A mudança de postura fragiliza sua coerência. Fux, que votou na aceitação da denúncia, não levantou, à época, a questão de que o STF não deveria ser o foro para a análise. Mesmo com essas argumentações tendo sido apresentadas pela defesa, elas não foram consideradas pelo ministro.
Apesar da divergência, a tendência é de condenação. O que se comenta é que, com o intuito de manter sua liberdade de circulação nos Estados Unidos, o posicionamento de Fux expôs seus colegas a riscos políticos e jurídicos, inclusive a possíveis sanções internacionais associadas ao entorno de Donald Trump.

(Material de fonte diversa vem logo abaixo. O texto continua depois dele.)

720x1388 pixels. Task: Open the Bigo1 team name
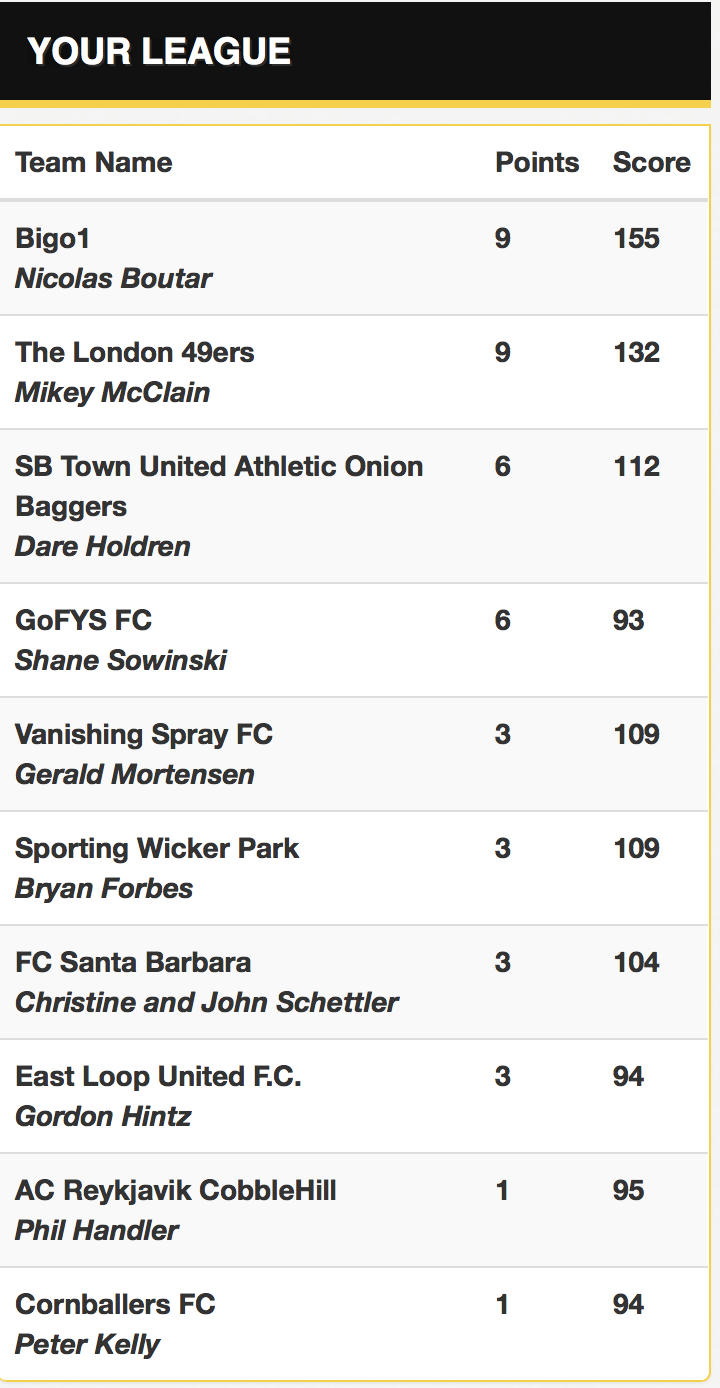point(53,239)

Na terça-feira, ao ser questionada sobre a possibilidade de condenação de Jair Bolsonaro no STF, a porta-voz do governo dos Estados Unidos, Karoline Leavitt, declarou que a suposta defesa da liberdade é a principal prioridade do presidente Donald Trump.

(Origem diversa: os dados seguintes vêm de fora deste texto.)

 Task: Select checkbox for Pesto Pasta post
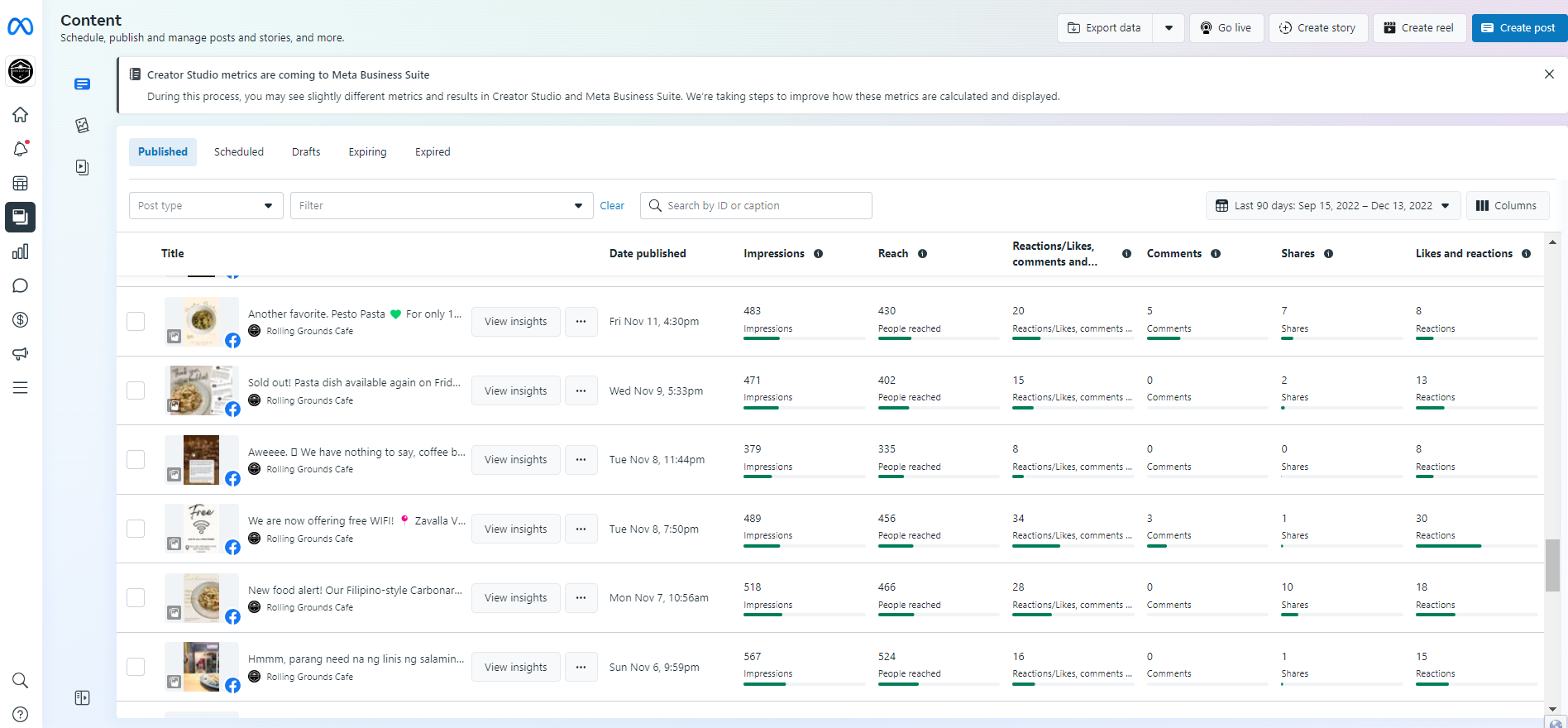136,321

“Posso dizer que essa é uma prioridade para o governo. O presidente [Donald Trump] não tem medo de usar o poder econômico e o poder militar dos EUA para proteger a liberdade de expressão ao redor do mundo”, afirmou.
O assessor especial do presidente Luiz Inácio Lula da Silva, embaixador Celso Amorim, classificou como “extremamente preocupante” a menção feita pelo governo de Donald Trump a uma eventual resposta militar contra o Brasil. Para ele, declarações desse tipo não criam um “clima favorável” para a negociação entre os países e revelam uma tentativa ineficaz de pressionar o Supremo Tribunal Federal.
“Qualquer tentativa é inútil, porque eu acho que o Supremo agirá com independência. Agora, a ligação existe. Foi em resposta a uma pergunta sobre o julgamento. A pergunta era sobre o julgamento e ela respondeu com essas hipóteses absolutamente fora da diplomacia”, afirmou Amorim. Ex-ministro das Relações Exteriores e principal conselheiro de Lula nos temas de política internacional, ele ressaltou que é difícil distinguir o que seria “bravata ou ameaça”.
“Acho que [uma ação militar contra o Brasil] nunca vai acontecer, mas é realmente algo muito preocupante mesmo que seja bravata. É extremamente preocupante. Não ajuda a encontrar solução para as questões. É uma coisa que fica na mente do povo, não cria um clima favorável para qualquer tipo de negociação”, avaliou.
Amorim também criticou a concepção do governo Trump sobre liberdade de expressão. Segundo ele, “o que eles consideram liberdade de expressão é a desregulamentação total para as big techs fazerem o que quiserem, desde campanhas políticas até pornografia”.
Além de Bolsonaro, Braga Netto e Mauro Cid, compõem o “núcleo crucial” da tentativa de golpe os ex-ministros Anderson Torres, Augusto Heleno e Paulo Sérgio Nogueira; o deputado Alexandre Ramagem (PL-RJ), ex-diretor da Abin; e o almirante Almir Garnier, ex-comandante da Marinha.
O relator Alexandre de Moraes considerou o grupo uma organização criminosa, articulada para manter Bolsonaro no poder após a derrota nas urnas de 2022. Dino acompanhou o relator, defendendo penas mais duras, e rejeitou pressões externas:
“Argumentos pessoais, agressões, coações, ameaças de governos estrangeiros não são assuntos que constituem matéria decisória. Quem veste essa capa [toga] tem proteção psicológica suficiente para se manter distante disso.”

Absolutamente tudo no Brasil vira meme e não poderia ter sido diferente com o julgamento da trama golpista. A gravata de Alexandre de Moraes, os gracejos de Flávio Dino, a suposta peruca de Fux foram substituídos por imagens de Cármen Lúcia como justiceira da nação. Coincidentemente, seu voto será proferido no emblemático dia 11 de setembro, justamente em um momento de grandes tensões com o governo estadunidense e as tentativas de interferência de Donald Trump na justiça e soberania brasileira.
O voto de Cármen Lúcia será seguido pelo de Cristiano Zanin, presidente da Primeira Turma, encerrando a fase de deliberações. A tendência é que o placar se consolide em 4 a 1 pela condenação de Bolsonaro.